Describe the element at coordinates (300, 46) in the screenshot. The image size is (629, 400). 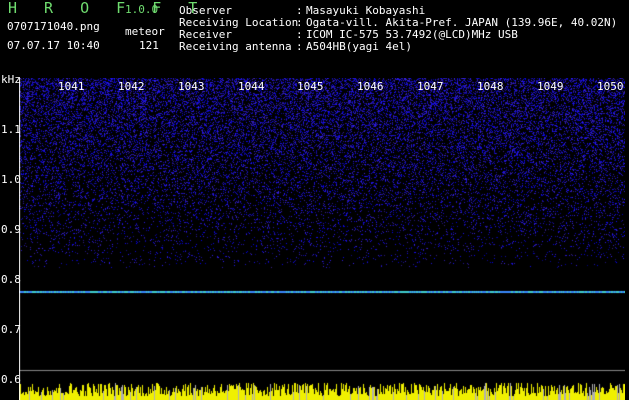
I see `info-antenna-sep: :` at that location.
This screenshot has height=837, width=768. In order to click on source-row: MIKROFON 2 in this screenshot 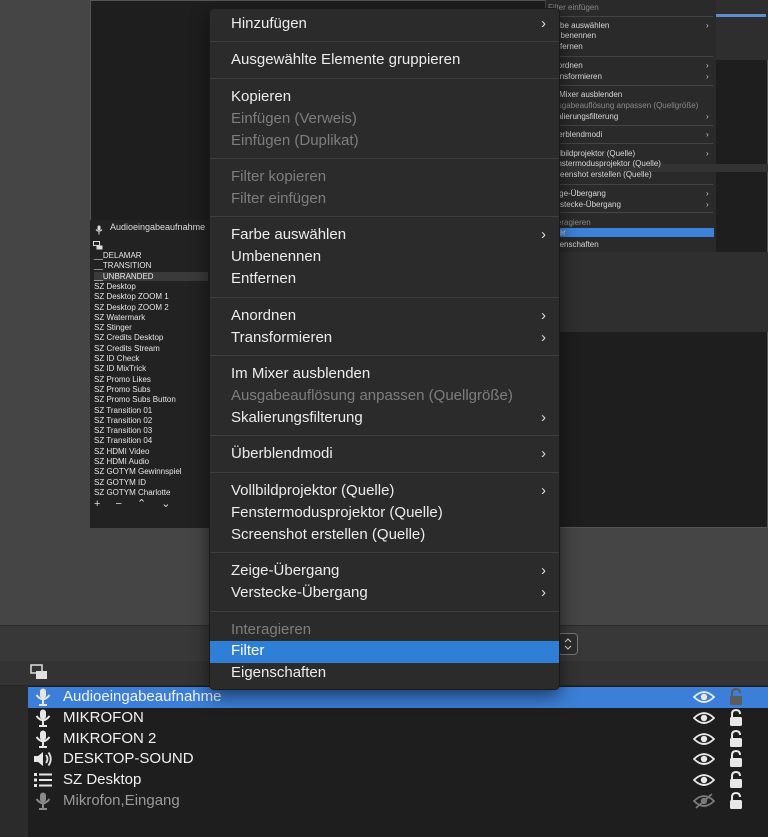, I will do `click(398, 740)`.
================================
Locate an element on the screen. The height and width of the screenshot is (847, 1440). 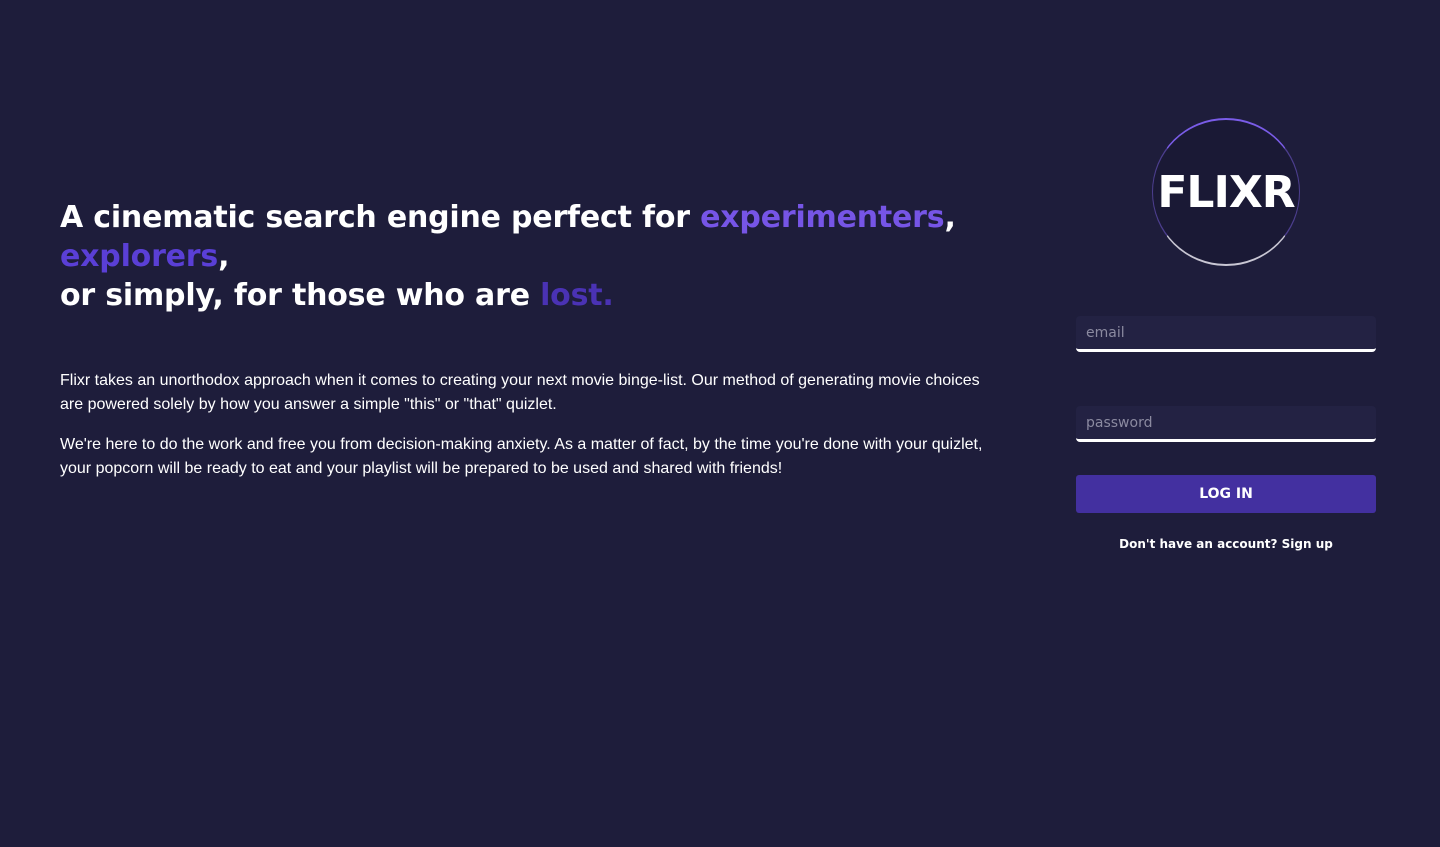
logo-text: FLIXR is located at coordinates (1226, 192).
================================
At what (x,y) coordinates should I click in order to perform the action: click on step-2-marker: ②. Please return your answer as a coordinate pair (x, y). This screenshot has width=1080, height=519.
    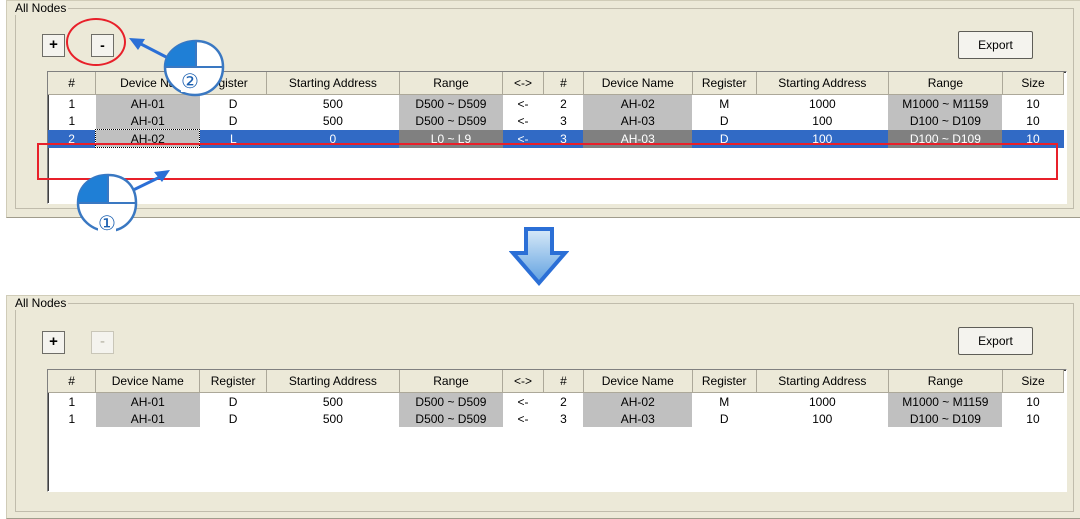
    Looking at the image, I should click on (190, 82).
================================
- Try it -
Can you lay out the records as a JSON list of strings, one string per line, starting with the line that contains "At what (x,y)" and going on through the line that contains "Looking at the", with blank lines skipped and the pictures left out?

- Result below -
[
  "At what (x,y) coordinates should I click in order to perform the action: click on step-2-marker: ②. Please return your answer as a coordinate pair (x, y). This screenshot has width=1080, height=519.",
  "    Looking at the image, I should click on (190, 82)."
]